# [Problem]
Copy out every item below word for word, keeping each line unchanged and in its original order.

# [Exercise inputs]

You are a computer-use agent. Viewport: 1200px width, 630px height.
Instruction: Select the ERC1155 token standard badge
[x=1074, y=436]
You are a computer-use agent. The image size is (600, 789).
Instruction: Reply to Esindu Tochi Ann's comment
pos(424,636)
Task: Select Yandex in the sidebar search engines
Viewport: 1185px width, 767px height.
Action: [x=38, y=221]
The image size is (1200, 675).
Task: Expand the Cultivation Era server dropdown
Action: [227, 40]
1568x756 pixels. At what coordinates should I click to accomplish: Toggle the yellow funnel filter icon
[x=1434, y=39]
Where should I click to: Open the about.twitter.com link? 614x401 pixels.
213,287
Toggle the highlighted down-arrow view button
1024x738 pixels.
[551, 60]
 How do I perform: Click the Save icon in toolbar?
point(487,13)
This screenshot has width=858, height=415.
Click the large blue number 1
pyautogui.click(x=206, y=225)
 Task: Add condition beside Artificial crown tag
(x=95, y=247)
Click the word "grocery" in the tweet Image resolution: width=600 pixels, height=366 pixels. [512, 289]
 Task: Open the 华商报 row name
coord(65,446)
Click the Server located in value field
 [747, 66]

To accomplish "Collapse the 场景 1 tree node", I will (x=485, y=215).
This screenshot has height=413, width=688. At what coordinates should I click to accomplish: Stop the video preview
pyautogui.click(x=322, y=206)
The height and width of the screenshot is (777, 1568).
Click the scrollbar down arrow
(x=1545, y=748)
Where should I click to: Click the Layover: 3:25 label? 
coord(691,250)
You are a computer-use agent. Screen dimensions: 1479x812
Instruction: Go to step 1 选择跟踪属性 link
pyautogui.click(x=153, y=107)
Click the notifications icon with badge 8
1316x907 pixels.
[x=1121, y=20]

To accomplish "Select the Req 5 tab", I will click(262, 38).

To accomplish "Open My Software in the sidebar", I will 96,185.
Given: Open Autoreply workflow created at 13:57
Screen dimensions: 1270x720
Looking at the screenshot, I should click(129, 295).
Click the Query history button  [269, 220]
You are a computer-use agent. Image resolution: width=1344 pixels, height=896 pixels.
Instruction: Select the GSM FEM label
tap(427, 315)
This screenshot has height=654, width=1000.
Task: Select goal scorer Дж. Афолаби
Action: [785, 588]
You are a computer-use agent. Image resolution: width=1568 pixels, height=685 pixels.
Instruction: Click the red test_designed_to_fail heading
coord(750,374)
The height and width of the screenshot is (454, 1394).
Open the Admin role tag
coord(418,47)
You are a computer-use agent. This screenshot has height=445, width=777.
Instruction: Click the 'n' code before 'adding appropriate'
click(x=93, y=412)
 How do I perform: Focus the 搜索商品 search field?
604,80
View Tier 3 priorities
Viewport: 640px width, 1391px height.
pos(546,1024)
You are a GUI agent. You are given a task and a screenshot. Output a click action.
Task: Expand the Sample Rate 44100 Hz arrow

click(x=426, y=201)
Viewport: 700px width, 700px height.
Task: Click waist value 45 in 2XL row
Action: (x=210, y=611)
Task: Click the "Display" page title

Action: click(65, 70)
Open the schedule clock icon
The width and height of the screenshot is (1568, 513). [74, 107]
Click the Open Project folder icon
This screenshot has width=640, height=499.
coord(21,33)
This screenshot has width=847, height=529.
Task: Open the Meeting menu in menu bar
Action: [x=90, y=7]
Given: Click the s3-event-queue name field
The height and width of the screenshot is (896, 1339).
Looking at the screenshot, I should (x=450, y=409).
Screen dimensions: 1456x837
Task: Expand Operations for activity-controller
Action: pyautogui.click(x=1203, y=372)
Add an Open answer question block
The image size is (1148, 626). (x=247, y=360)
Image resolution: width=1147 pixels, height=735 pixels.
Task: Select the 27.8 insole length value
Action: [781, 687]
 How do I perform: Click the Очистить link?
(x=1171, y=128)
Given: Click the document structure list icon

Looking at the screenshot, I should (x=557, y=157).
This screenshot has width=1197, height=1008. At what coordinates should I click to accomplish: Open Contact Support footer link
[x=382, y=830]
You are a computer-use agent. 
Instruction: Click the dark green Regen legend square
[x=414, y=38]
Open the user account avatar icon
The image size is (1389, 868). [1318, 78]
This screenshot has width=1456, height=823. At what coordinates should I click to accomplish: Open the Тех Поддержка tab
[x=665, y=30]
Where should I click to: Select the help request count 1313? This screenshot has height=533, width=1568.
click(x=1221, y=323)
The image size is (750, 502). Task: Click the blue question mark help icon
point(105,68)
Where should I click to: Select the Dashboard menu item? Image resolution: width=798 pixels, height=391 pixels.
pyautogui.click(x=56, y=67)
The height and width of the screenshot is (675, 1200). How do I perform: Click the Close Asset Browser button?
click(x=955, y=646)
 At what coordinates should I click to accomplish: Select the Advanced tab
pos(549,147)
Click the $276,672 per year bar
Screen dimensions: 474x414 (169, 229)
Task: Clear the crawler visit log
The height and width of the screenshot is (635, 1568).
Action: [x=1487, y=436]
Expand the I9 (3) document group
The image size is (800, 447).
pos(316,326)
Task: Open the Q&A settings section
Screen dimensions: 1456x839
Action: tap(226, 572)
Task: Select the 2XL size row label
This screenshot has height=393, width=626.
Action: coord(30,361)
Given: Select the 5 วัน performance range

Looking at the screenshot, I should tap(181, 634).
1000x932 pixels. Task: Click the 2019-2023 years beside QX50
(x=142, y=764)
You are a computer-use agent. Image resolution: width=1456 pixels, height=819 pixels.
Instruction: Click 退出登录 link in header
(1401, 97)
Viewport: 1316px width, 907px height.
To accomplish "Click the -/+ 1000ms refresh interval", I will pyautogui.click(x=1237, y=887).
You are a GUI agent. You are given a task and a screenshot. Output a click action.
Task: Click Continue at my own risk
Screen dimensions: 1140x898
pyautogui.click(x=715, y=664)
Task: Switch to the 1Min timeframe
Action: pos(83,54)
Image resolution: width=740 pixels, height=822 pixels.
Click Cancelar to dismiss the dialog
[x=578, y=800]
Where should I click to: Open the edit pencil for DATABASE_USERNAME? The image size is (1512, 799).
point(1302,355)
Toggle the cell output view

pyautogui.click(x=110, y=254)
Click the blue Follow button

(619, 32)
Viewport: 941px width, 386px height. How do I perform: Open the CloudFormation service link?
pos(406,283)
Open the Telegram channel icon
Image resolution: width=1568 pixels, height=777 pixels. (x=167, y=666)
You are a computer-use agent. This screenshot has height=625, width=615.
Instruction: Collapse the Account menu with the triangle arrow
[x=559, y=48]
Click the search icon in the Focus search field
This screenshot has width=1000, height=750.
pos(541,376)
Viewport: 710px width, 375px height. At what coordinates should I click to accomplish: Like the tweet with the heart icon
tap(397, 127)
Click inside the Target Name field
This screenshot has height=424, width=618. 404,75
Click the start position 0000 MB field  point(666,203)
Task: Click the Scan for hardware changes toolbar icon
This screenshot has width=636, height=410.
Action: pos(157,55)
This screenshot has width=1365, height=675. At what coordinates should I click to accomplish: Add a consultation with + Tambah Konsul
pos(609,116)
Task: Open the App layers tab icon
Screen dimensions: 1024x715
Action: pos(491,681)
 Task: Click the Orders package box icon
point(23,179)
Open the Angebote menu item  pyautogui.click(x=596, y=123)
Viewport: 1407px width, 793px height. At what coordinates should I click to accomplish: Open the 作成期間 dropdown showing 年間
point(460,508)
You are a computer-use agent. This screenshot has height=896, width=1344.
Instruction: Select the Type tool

# [Output for this exercise]
You are a computer-use agent. Viewport: 1200px width, 630px height.
Instruction: Select the ERC1155 token standard badge
[x=1074, y=436]
You are a computer-use agent. The image size is (600, 789).
Instruction: Reply to Esindu Tochi Ann's comment
pos(424,636)
Task: Select Yandex in the sidebar search engines
Viewport: 1185px width, 767px height.
Action: [x=38, y=221]
The image size is (1200, 675).
Task: Expand the Cultivation Era server dropdown
Action: [227, 40]
1568x756 pixels. At what coordinates should I click to accomplish: Toggle the yellow funnel filter icon
[x=1434, y=39]
Where should I click to: Open the about.twitter.com link? 614x401 pixels.
213,287
Toggle the highlighted down-arrow view button
1024x738 pixels.
[551, 60]
 How do I perform: Click the Save icon in toolbar?
point(487,13)
This screenshot has width=858, height=415.
Click the large blue number 1
pyautogui.click(x=206, y=225)
 Task: Add condition beside Artificial crown tag
(x=95, y=247)
Click the word "grocery" in the tweet Image resolution: width=600 pixels, height=366 pixels. [512, 289]
 Task: Open the 华商报 row name
coord(65,446)
Click the Server located in value field
 [747, 66]

To accomplish "Collapse the 场景 1 tree node", I will (x=485, y=215).
This screenshot has height=413, width=688. At what coordinates should I click to accomplish: Stop the video preview
pyautogui.click(x=322, y=206)
The height and width of the screenshot is (777, 1568).
Click the scrollbar down arrow
(x=1545, y=748)
Where should I click to: Click the Layover: 3:25 label? 
coord(691,250)
You are a computer-use agent. Screen dimensions: 1479x812
Instruction: Go to step 1 选择跟踪属性 link
pyautogui.click(x=153, y=107)
Click the notifications icon with badge 8
1316x907 pixels.
[x=1121, y=20]

To accomplish "Select the Req 5 tab", I will click(262, 38).

To accomplish "Open My Software in the sidebar", I will 96,185.
Given: Open Autoreply workflow created at 13:57
Screen dimensions: 1270x720
Looking at the screenshot, I should click(129, 295).
Click the Query history button  [269, 220]
You are a computer-use agent. Image resolution: width=1344 pixels, height=896 pixels.
Instruction: Select the GSM FEM label
tap(427, 315)
This screenshot has height=654, width=1000.
Task: Select goal scorer Дж. Афолаби
Action: [785, 588]
You are a computer-use agent. Image resolution: width=1568 pixels, height=685 pixels.
Instruction: Click the red test_designed_to_fail heading
coord(750,374)
The height and width of the screenshot is (454, 1394).
Open the Admin role tag
coord(418,47)
You are a computer-use agent. This screenshot has height=445, width=777.
Instruction: Click the 'n' code before 'adding appropriate'
click(x=93, y=412)
 How do I perform: Focus the 搜索商品 search field?
604,80
View Tier 3 priorities
Viewport: 640px width, 1391px height.
pos(546,1024)
You are a GUI agent. You are given a task and a screenshot. Output a click action.
Task: Expand the Sample Rate 44100 Hz arrow

click(x=426, y=201)
Viewport: 700px width, 700px height.
Task: Click waist value 45 in 2XL row
Action: (x=210, y=611)
Task: Click the "Display" page title

Action: click(65, 70)
Open the schedule clock icon
The width and height of the screenshot is (1568, 513). [74, 107]
Click the Open Project folder icon
This screenshot has width=640, height=499.
coord(21,33)
This screenshot has width=847, height=529.
Task: Open the Meeting menu in menu bar
Action: [x=90, y=7]
Given: Click the s3-event-queue name field
The height and width of the screenshot is (896, 1339).
Looking at the screenshot, I should (x=450, y=409).
Screen dimensions: 1456x837
Task: Expand Operations for activity-controller
Action: pyautogui.click(x=1203, y=372)
Add an Open answer question block
The image size is (1148, 626). (x=247, y=360)
Image resolution: width=1147 pixels, height=735 pixels.
Task: Select the 27.8 insole length value
Action: [781, 687]
 How do I perform: Click the Очистить link?
(x=1171, y=128)
Given: Click the document structure list icon

Looking at the screenshot, I should (x=557, y=157).
This screenshot has width=1197, height=1008. At what coordinates should I click to accomplish: Open Contact Support footer link
[x=382, y=830]
You are a computer-use agent. 
Instruction: Click the dark green Regen legend square
[x=414, y=38]
Open the user account avatar icon
The image size is (1389, 868). [1318, 78]
This screenshot has width=1456, height=823. At what coordinates should I click to accomplish: Open the Тех Поддержка tab
[x=665, y=30]
Where should I click to: Select the help request count 1313? This screenshot has height=533, width=1568.
click(x=1221, y=323)
The image size is (750, 502). Task: Click the blue question mark help icon
point(105,68)
Where should I click to: Select the Dashboard menu item? Image resolution: width=798 pixels, height=391 pixels.
pyautogui.click(x=56, y=67)
The height and width of the screenshot is (675, 1200). How do I perform: Click the Close Asset Browser button?
click(x=955, y=646)
 At what coordinates should I click to accomplish: Select the Advanced tab
pos(549,147)
Click the $276,672 per year bar
Screen dimensions: 474x414 (169, 229)
Task: Clear the crawler visit log
The height and width of the screenshot is (635, 1568).
Action: [x=1487, y=436]
Expand the I9 (3) document group
The image size is (800, 447).
pos(316,326)
Task: Open the Q&A settings section
Screen dimensions: 1456x839
Action: tap(226, 572)
Task: Select the 2XL size row label
This screenshot has height=393, width=626.
Action: coord(30,361)
Given: Select the 5 วัน performance range

Looking at the screenshot, I should tap(181, 634).
1000x932 pixels. Task: Click the 2019-2023 years beside QX50
(x=142, y=764)
You are a computer-use agent. Image resolution: width=1456 pixels, height=819 pixels.
Instruction: Click 退出登录 link in header
(1401, 97)
Viewport: 1316px width, 907px height.
To accomplish "Click the -/+ 1000ms refresh interval", I will pyautogui.click(x=1237, y=887).
You are a GUI agent. You are given a task and a screenshot. Output a click action.
Task: Click Continue at my own risk
Screen dimensions: 1140x898
pyautogui.click(x=715, y=664)
Task: Switch to the 1Min timeframe
Action: pos(83,54)
Image resolution: width=740 pixels, height=822 pixels.
Click Cancelar to dismiss the dialog
[x=578, y=800]
Where should I click to: Open the edit pencil for DATABASE_USERNAME? The image size is (1512, 799).
point(1302,355)
Toggle the cell output view

pyautogui.click(x=110, y=254)
Click the blue Follow button

(619, 32)
Viewport: 941px width, 386px height. How do I perform: Open the CloudFormation service link?
pos(406,283)
Open the Telegram channel icon
Image resolution: width=1568 pixels, height=777 pixels. (x=167, y=666)
You are a computer-use agent. This screenshot has height=625, width=615.
Instruction: Collapse the Account menu with the triangle arrow
[x=559, y=48]
Click the search icon in the Focus search field
This screenshot has width=1000, height=750.
pos(541,376)
Viewport: 710px width, 375px height. At what coordinates should I click to accomplish: Like the tweet with the heart icon
tap(397, 127)
Click inside the Target Name field
This screenshot has height=424, width=618. 404,75
Click the start position 0000 MB field  point(666,203)
Task: Click the Scan for hardware changes toolbar icon
This screenshot has width=636, height=410.
Action: pos(157,55)
This screenshot has width=1365, height=675. At what coordinates should I click to accomplish: Add a consultation with + Tambah Konsul
pos(609,116)
Task: Open the App layers tab icon
Screen dimensions: 1024x715
Action: pos(491,681)
 Task: Click the Orders package box icon
point(23,179)
Open the Angebote menu item  pyautogui.click(x=596, y=123)
Viewport: 1407px width, 793px height. At what coordinates should I click to accomplish: Open the 作成期間 dropdown showing 年間
point(460,508)
You are a computer-use agent. This screenshot has height=896, width=1344.
Instruction: Select the Type tool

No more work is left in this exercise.